• _Your objective_: Reproduce the records without their pictures, keeping every word as it is.

** Opening Supplied material block **

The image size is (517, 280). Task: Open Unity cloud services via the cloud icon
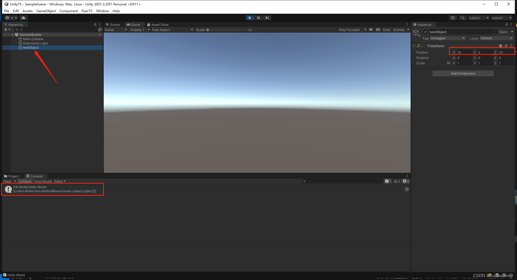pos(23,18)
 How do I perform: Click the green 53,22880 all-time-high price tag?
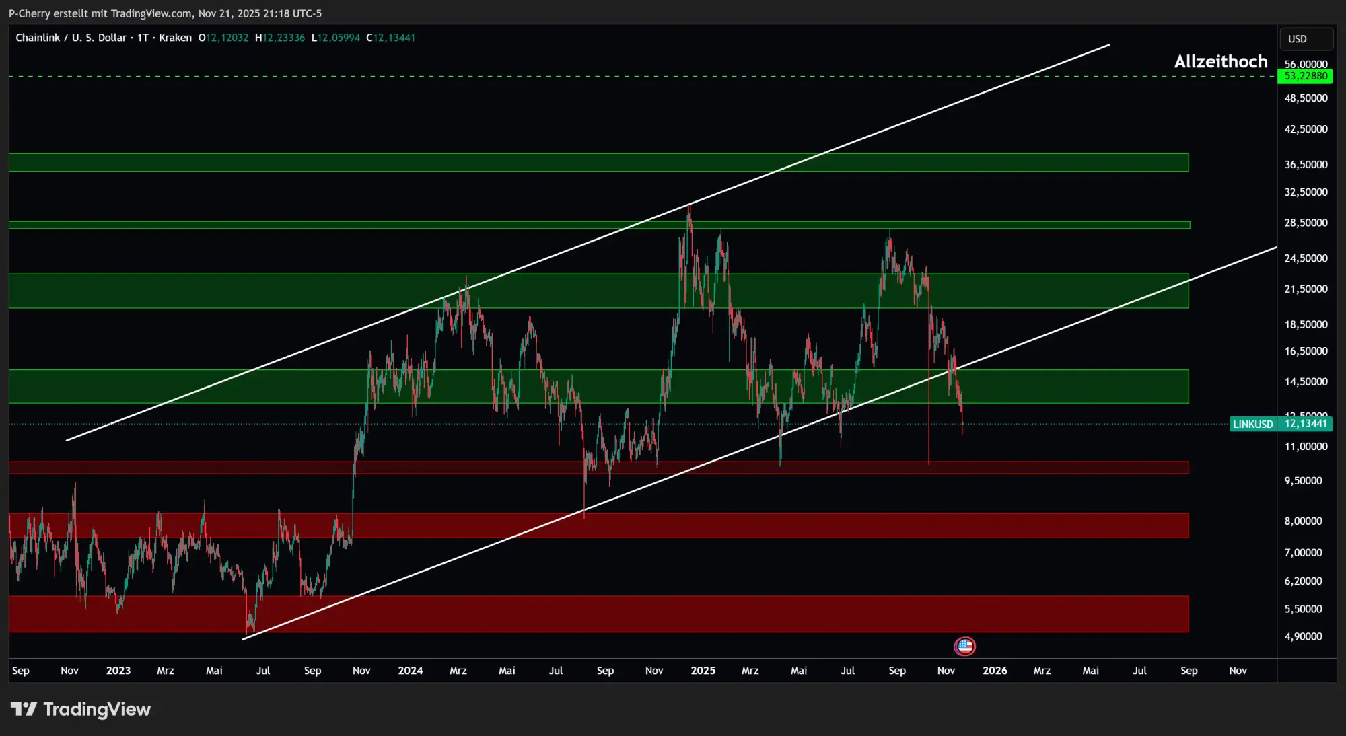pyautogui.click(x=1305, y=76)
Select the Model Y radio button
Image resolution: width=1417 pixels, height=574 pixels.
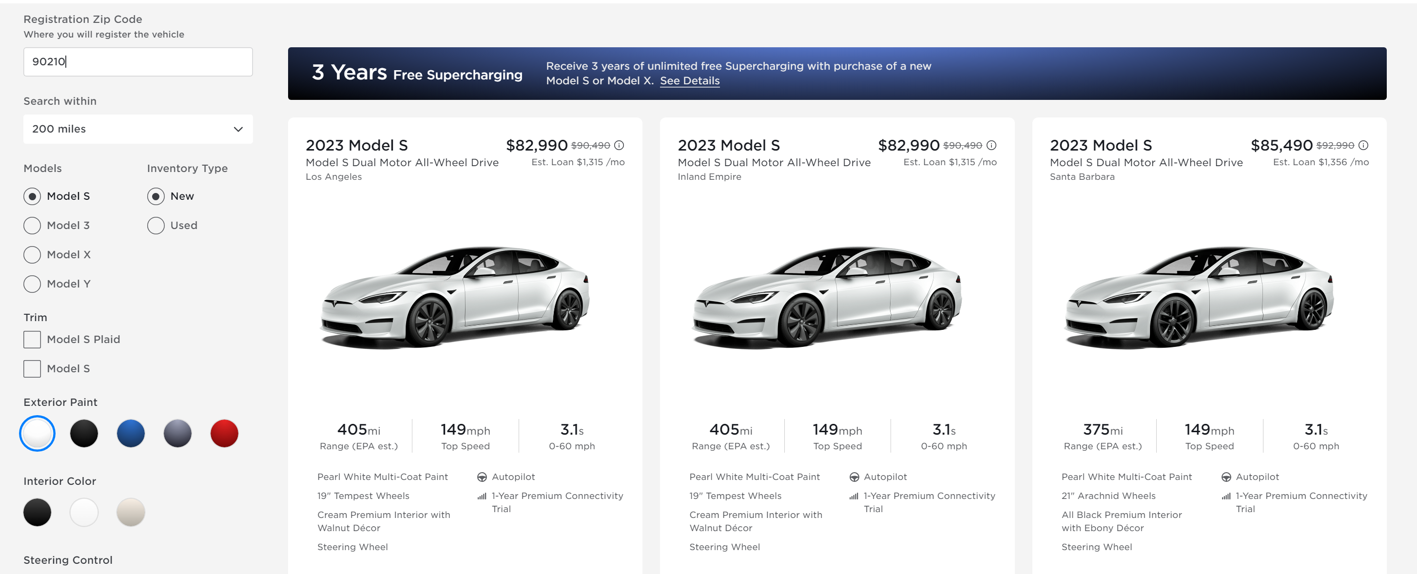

** Closing Supplied material block **

• _Exercise answer_:
The image size is (517, 280). Task: Open Unity cloud services via the cloud icon
pos(23,18)
 How do I perform: Click the green 53,22880 all-time-high price tag?
pyautogui.click(x=1305, y=76)
Select the Model Y radio button
Image resolution: width=1417 pixels, height=574 pixels.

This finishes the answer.